#### [YOUR OBJECTIVE]
Return each line of the records below that contains the word "icon".

#### [DATA FOR REVIEW]
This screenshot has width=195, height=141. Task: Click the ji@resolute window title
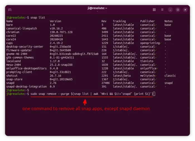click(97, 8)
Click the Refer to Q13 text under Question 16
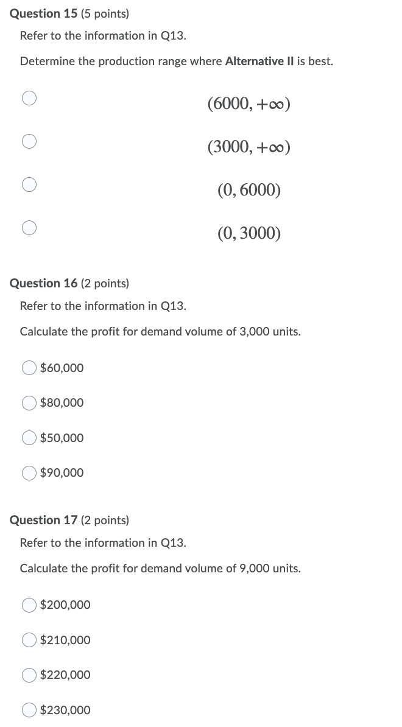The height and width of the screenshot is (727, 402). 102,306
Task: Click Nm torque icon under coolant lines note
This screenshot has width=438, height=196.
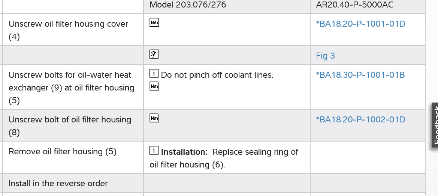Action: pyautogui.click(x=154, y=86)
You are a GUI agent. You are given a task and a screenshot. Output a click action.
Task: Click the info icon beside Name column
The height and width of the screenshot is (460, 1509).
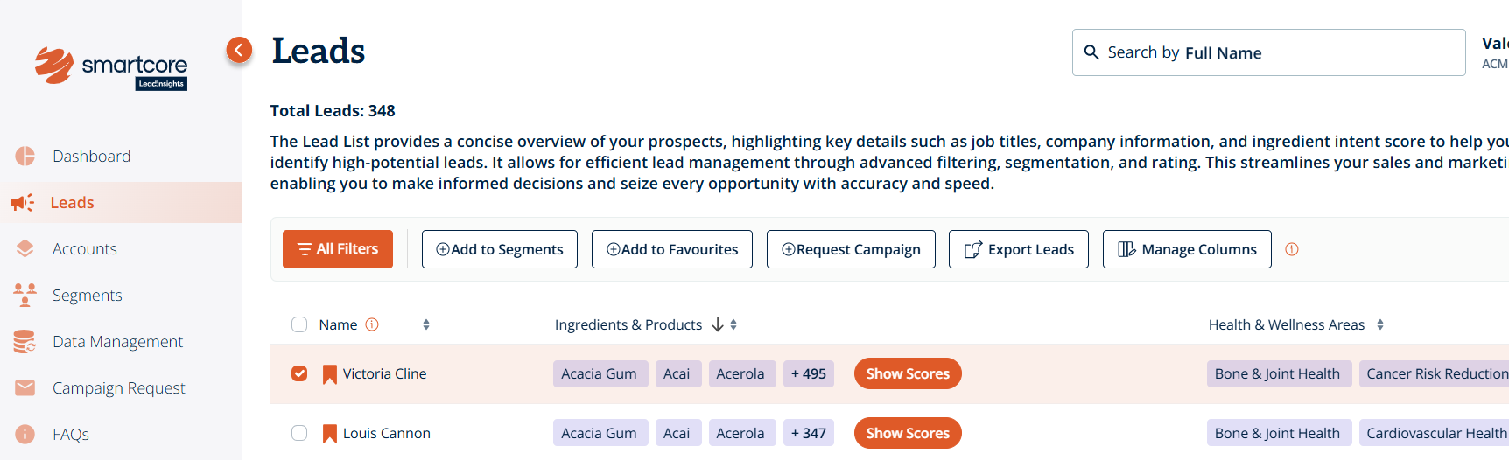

#### [REPLY]
Task: Click Nm torque icon under coolant lines note
Task: Click the info icon beside Name column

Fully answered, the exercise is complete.